Programmatic Registration

Step 1: Create Registrar

public class CustomHttpServiceRegistrar extends AbstractHttpServiceRegistrar {
    @Override
    protected void registerHttpServices(GroupRegistry registry, AnnotationMetadata metadata) {
        registry.forGroup("github").detectInBasePackages("client.github");
        // More registrations …
    }
}

Step 2: Import Registrar

@Configuration
@Import(CustomHttpServiceRegistrar.class)
public class ClientConfig {
}

HTTP Client Initialization

After declaring HTTP service groups, configure the HTTP client for each group using an HttpServiceGroupConfigurer bean:

@Bean
RestClientHttpServiceGroupConfigurer groupConfigurer() {
    return groups -> {
        groups.filterByName("github").forEachClient((_, builder) ->
            builder.baseUrl("https://api.github.com"));
        groups.filterByName("stackoverflow").forEachClient((_, builder) ->
            builder.baseUrl("https://api.stackexchange.com?site=stackoverflow"));
    };
}

Ecosystem Integration

Spring Boot 4.0 Integration

Spring Boot 4.0 transparently auto‑configures RestClient and WebClient for each group, providing per‑group HTTP client property support:

# Global configuration
spring.http.client.service.read-timeout=2s

# GitHub group configuration
spring.http.client.service.group.github.base-url=https://api.github.com

# StackOverflow group configuration
spring.http.client.service.group.stackoverflow.base-url=https://api.stackexchange.com

Other Integrations

Spring Cloud 2025.1 : Provides transparent load‑balancing and circuit‑breaker support for HTTP service groups.

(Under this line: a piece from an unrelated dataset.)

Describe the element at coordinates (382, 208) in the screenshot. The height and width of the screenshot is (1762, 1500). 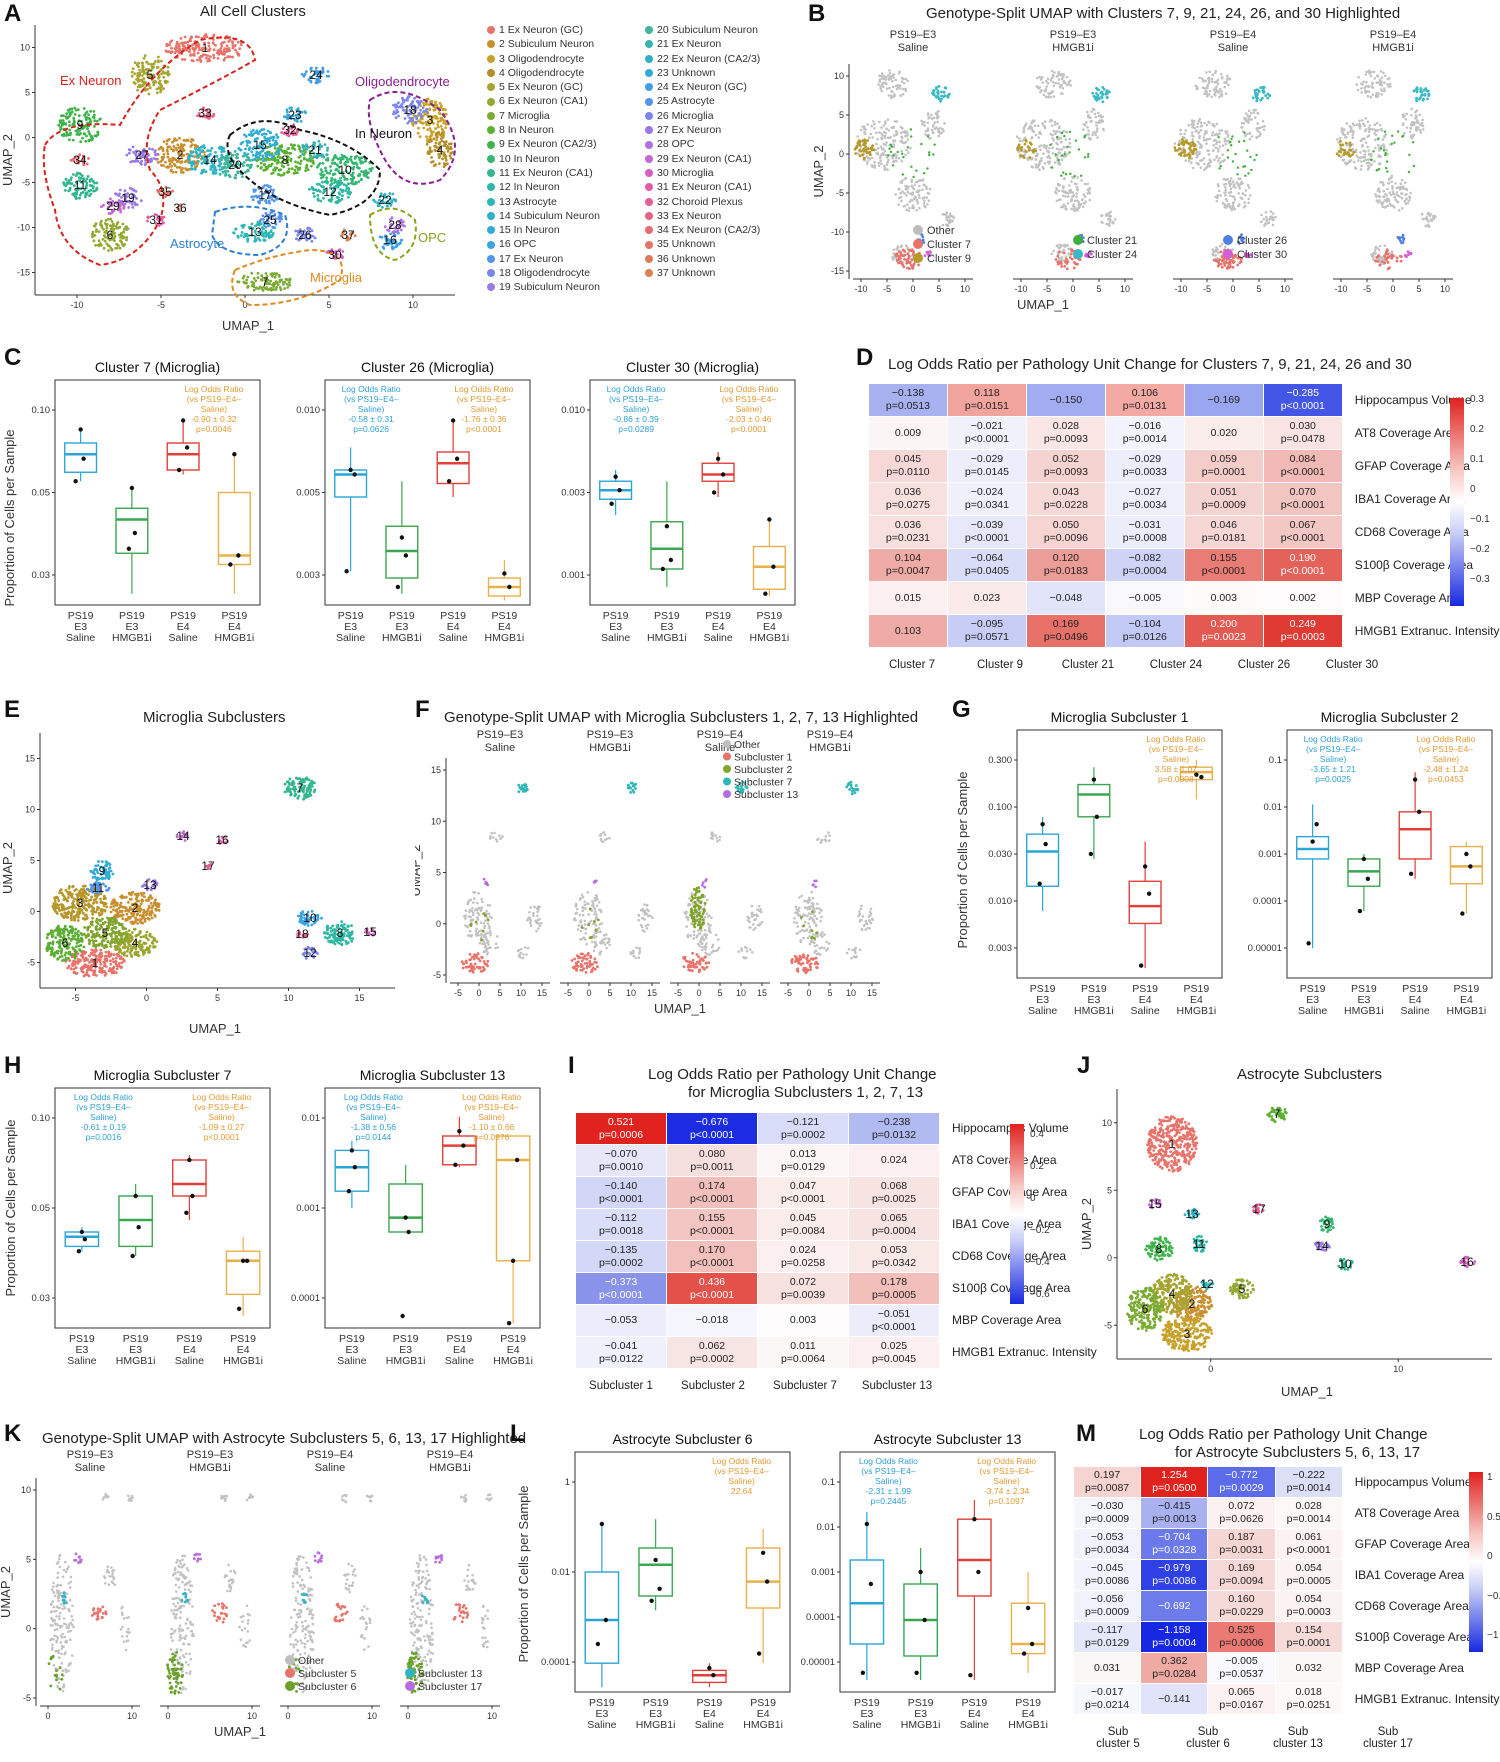
I see `a-cluster-22-point` at that location.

Spring Security 7.0 : Offers OAuth support for HTTP service groups via @ClientRegistrationId on methods annotated with @HttpExchange.

Summary

The new HTTP service registry lets applications declare HTTP services and configure the underlying client infrastructure while the framework handles the rest, offering an extensible mechanism for powerful, out‑of‑the‑box HTTP client initialization.

Main Advantages

Simplified Configuration : Eliminates repetitive bean declarations.

Unified Management : Organizes HTTP services by group.

Ecosystem Integration : Seamlessly works with Spring Boot, Spring Cloud, and Spring Security.

Flexible Configuration : Supports both declarative and programmatic registration approaches.